2026 Outlook Includes Major Acquisition Costs

Merck’s 2026 guidance indicates expected adjusted earnings per share in the $5.00 to $5.15 range. This guidance has already factored in roughly $9 billion in one-time acquisition costs related to acquiring Cidara Therapeutics (about $3.65 per share), as well as related financing and operating costs (about $0.30 per share). For comparison, the company’s 2025 adjusted EPS was $8.98, which included about $0.20 per share in one-time business development costs.

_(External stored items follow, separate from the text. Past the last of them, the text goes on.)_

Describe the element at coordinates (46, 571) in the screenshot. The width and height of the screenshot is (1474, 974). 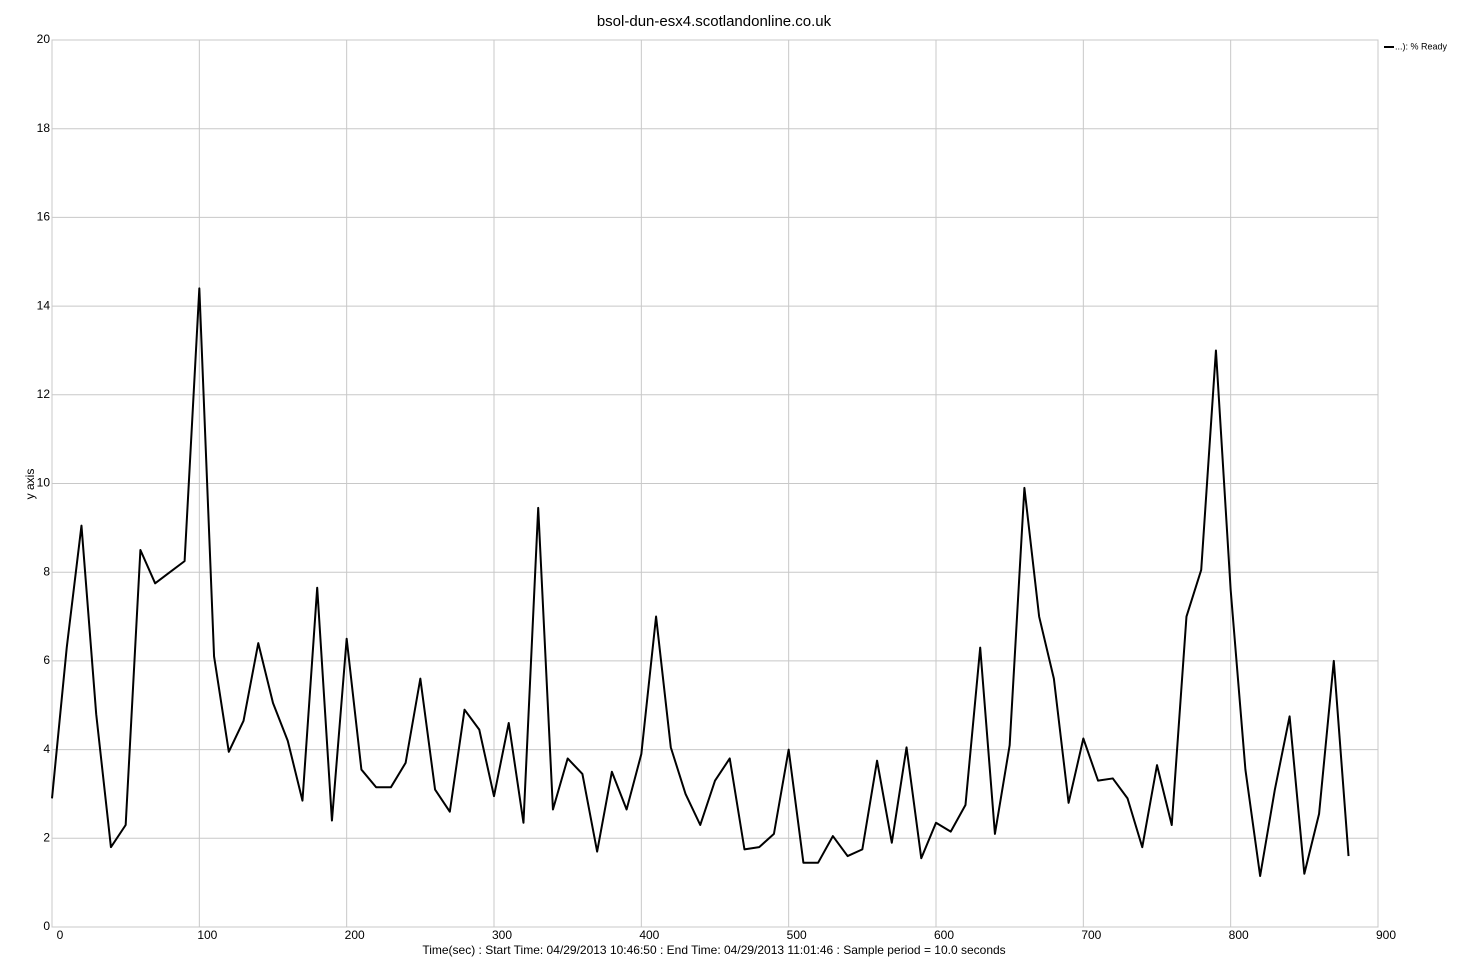
I see `y-tick-label: 8` at that location.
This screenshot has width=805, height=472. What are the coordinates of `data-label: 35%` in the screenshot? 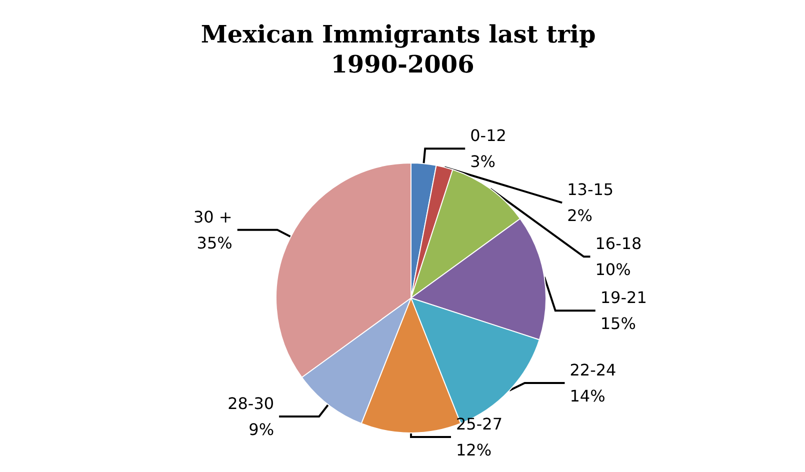 It's located at (214, 242).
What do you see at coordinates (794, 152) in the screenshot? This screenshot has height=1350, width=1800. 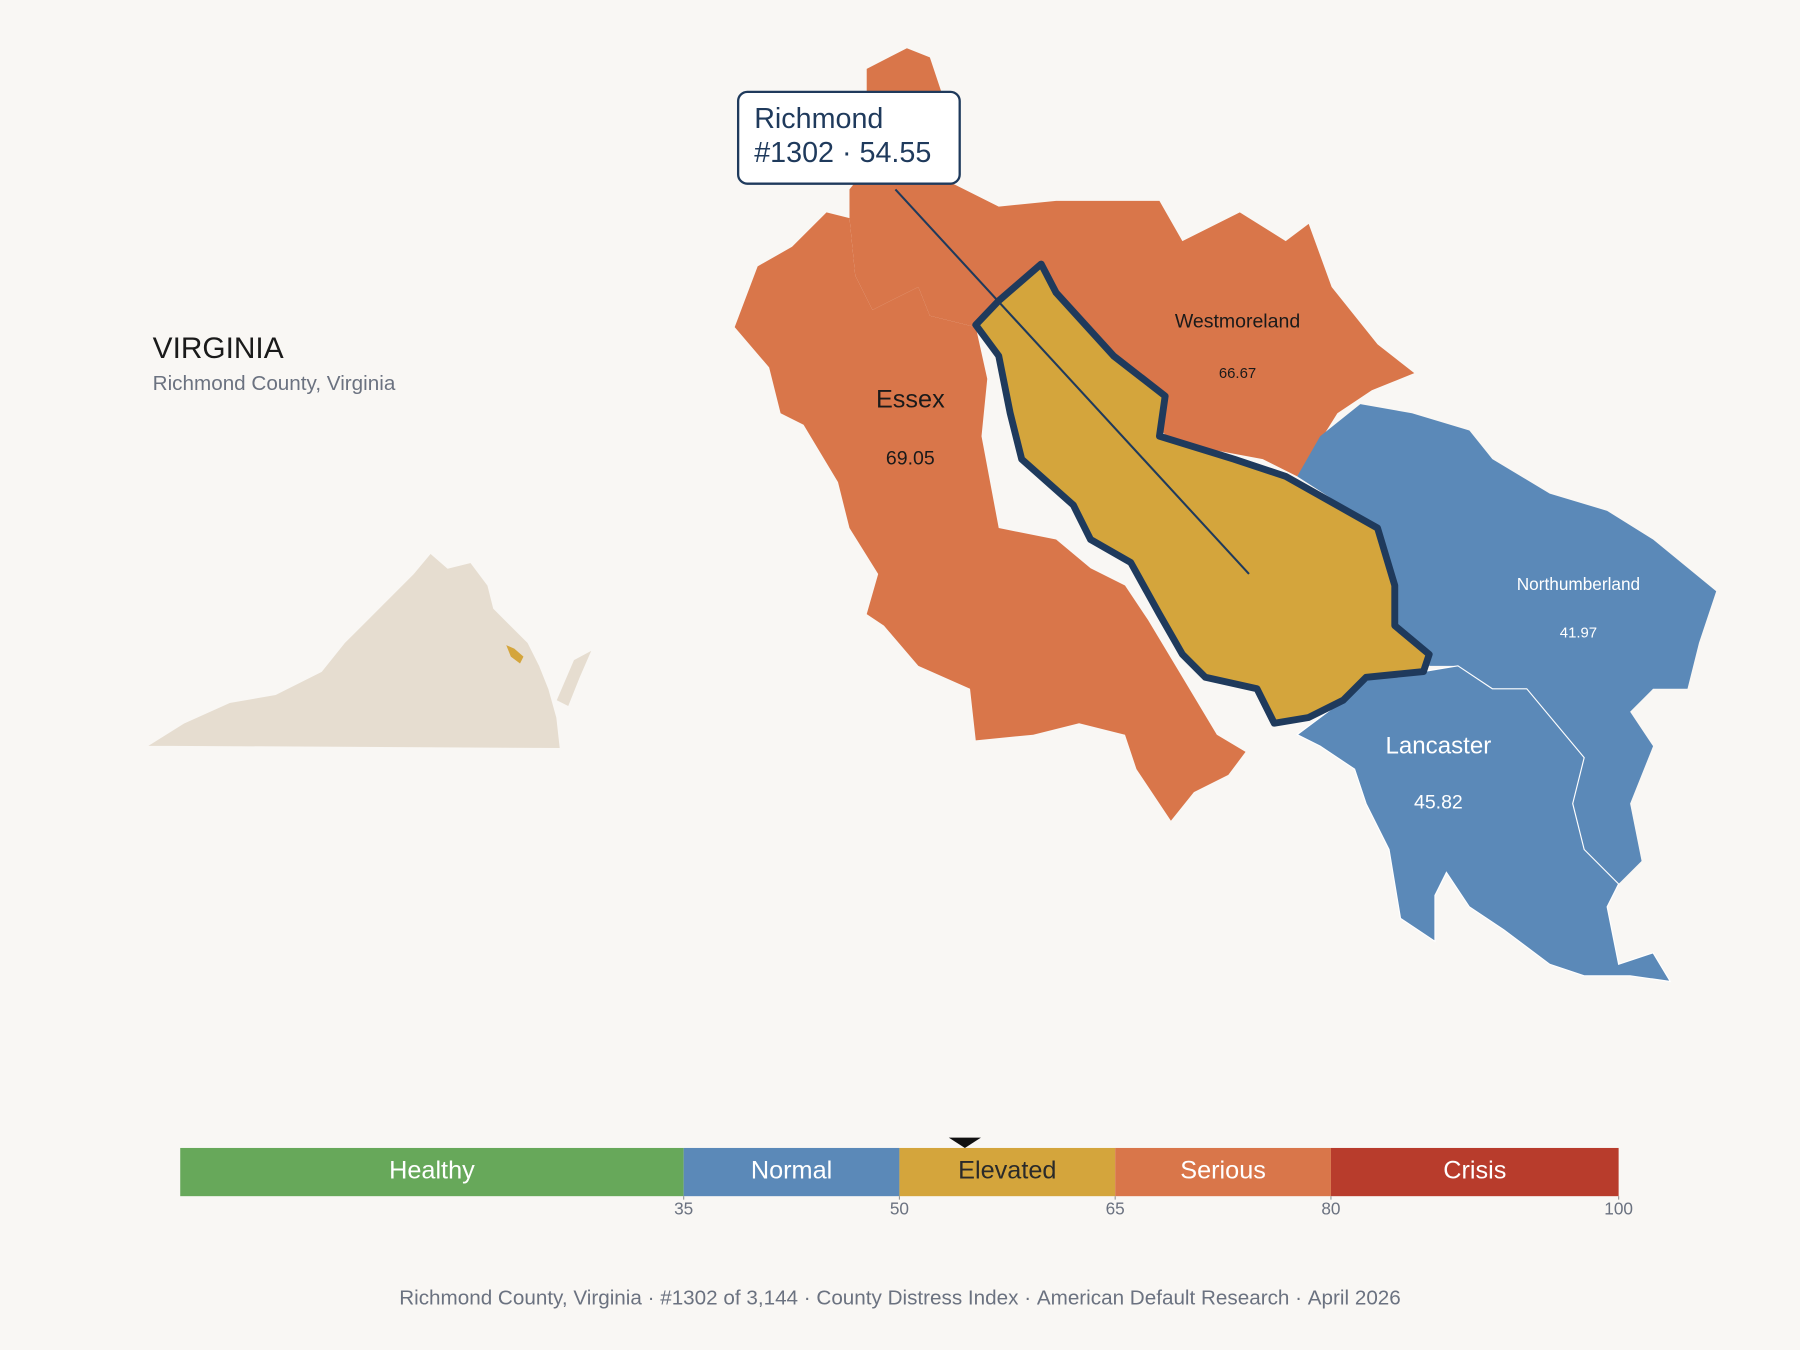 I see `callout-rank: #1302` at bounding box center [794, 152].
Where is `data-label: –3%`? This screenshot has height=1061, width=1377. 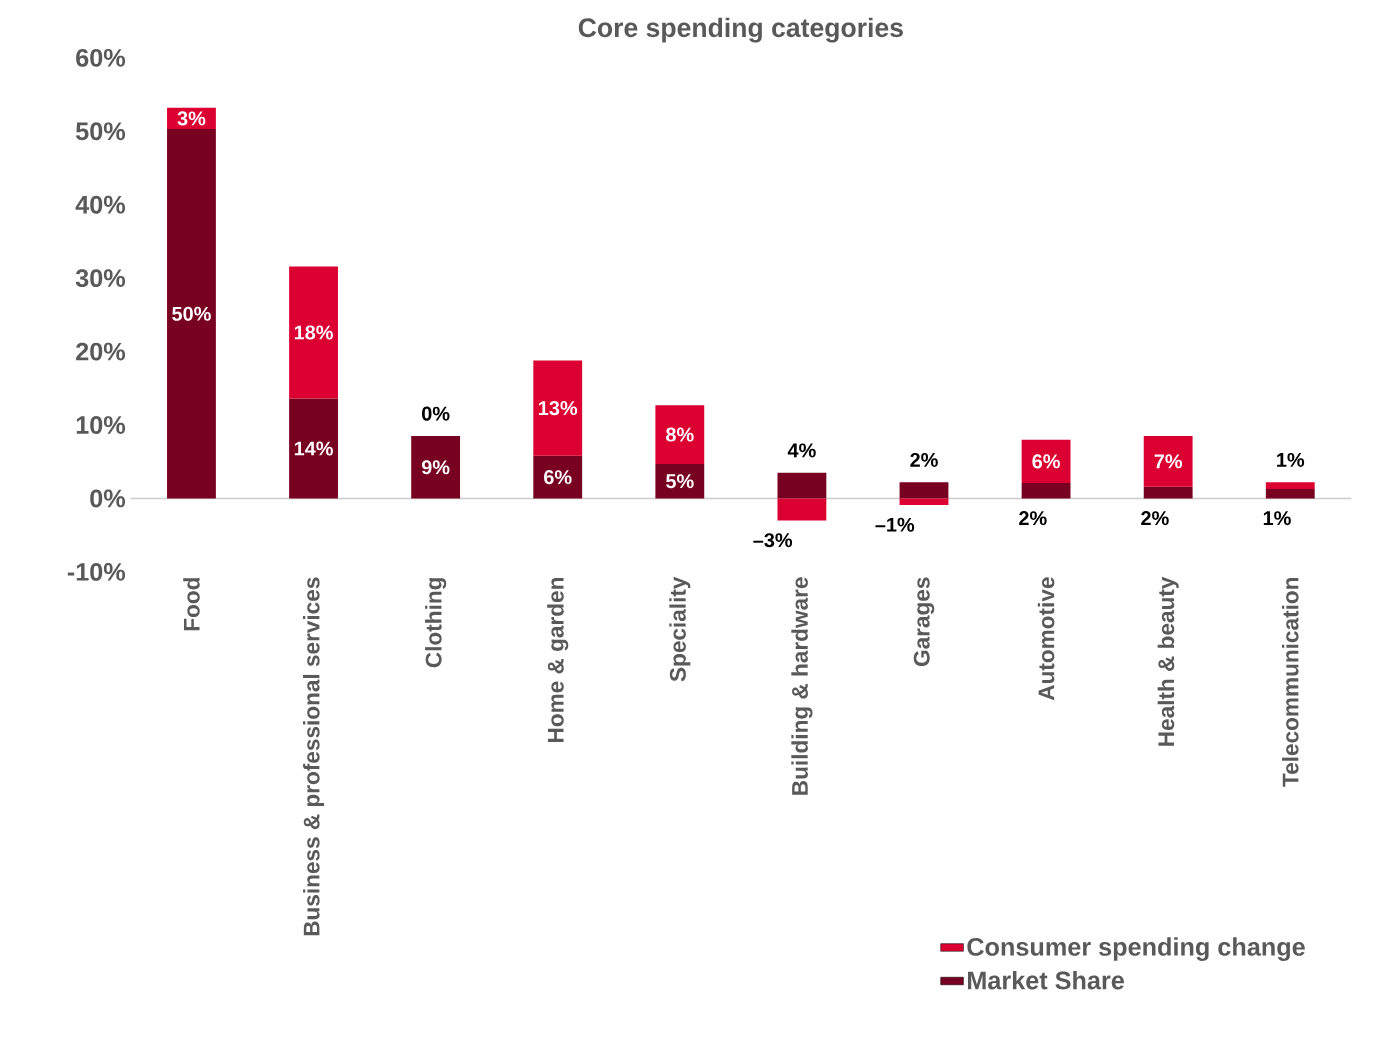
data-label: –3% is located at coordinates (773, 540).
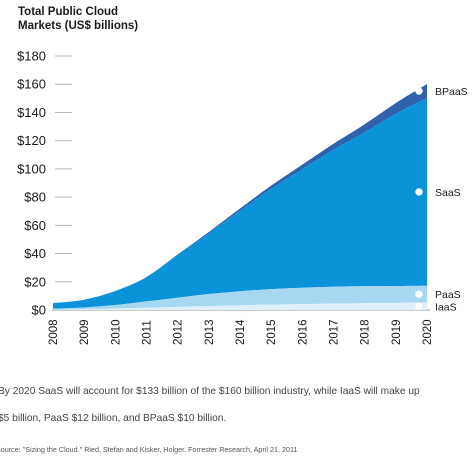 The width and height of the screenshot is (474, 474). What do you see at coordinates (240, 306) in the screenshot?
I see `area-iaas` at bounding box center [240, 306].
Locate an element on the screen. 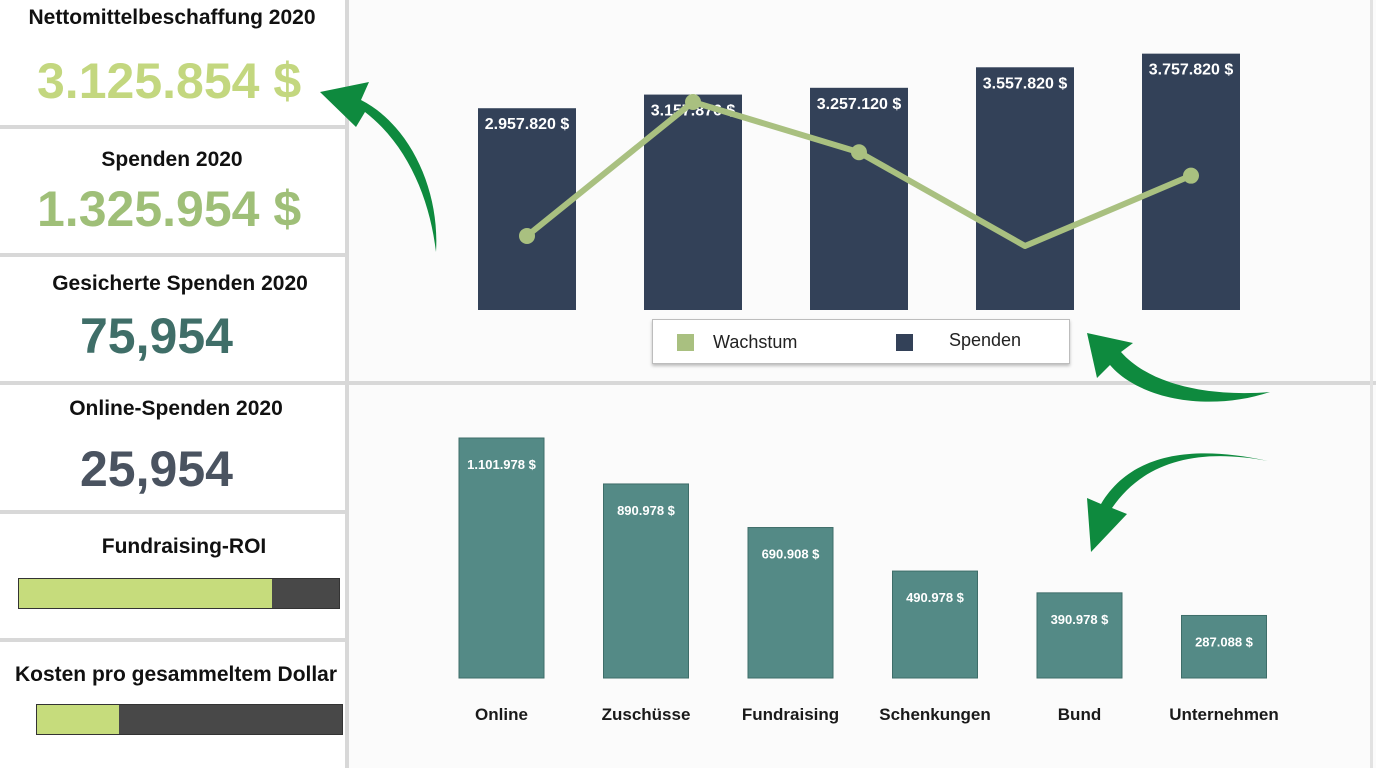  bar-label-category-2: 690.908 $ is located at coordinates (792, 554).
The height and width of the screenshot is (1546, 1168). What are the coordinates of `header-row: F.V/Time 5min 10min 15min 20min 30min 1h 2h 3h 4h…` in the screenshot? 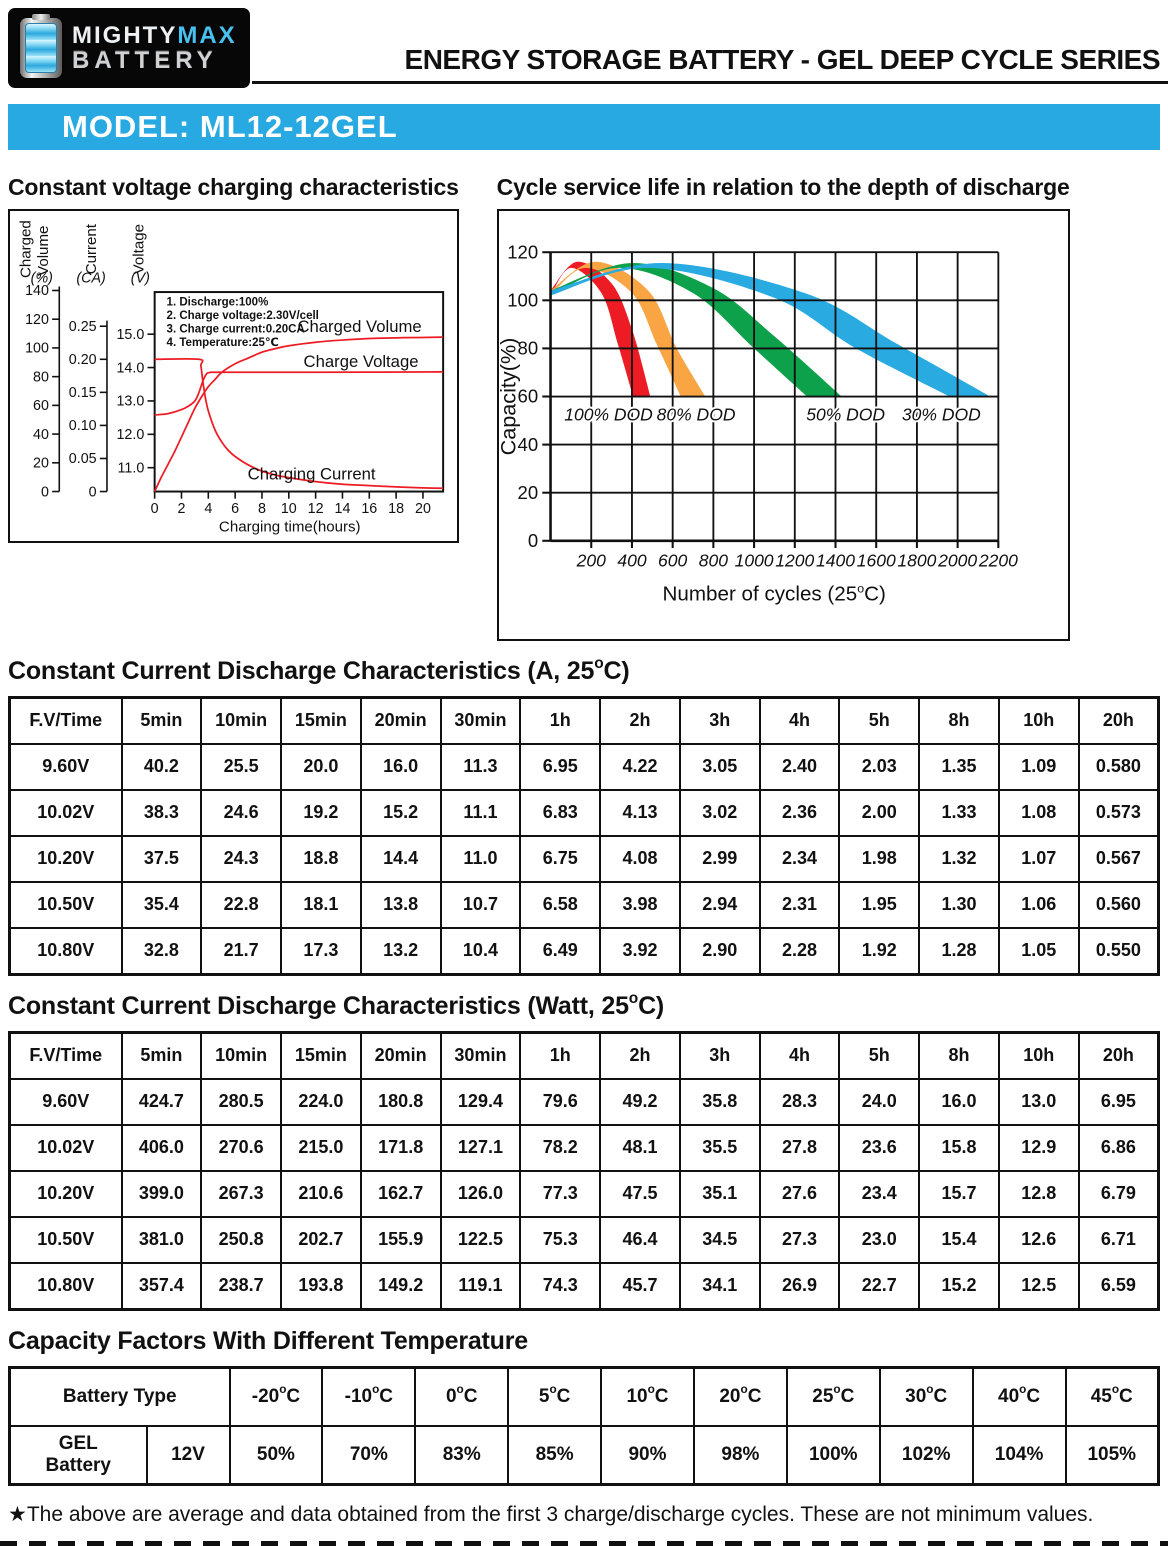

Mizuho healthcare industry analyst Jared Holz noted that although the market had anticipated conservative guidance from Merck, the actual gap may be slightly greater than investors previously expected.

The company expects its 2026 adjusted gross margin to be around 82%, with adjusted operating expenses between $35.9 billion and $36.9 billion, including the one-time acquisition costs. The adjusted effective tax rate is expected to be 23.5% to 24.5%. In addition, based on mid-January exchange rates, currency fluctuations are expected to have a roughly 1% positive impact on full-year sales, contributing about $0.10 per share to EPS.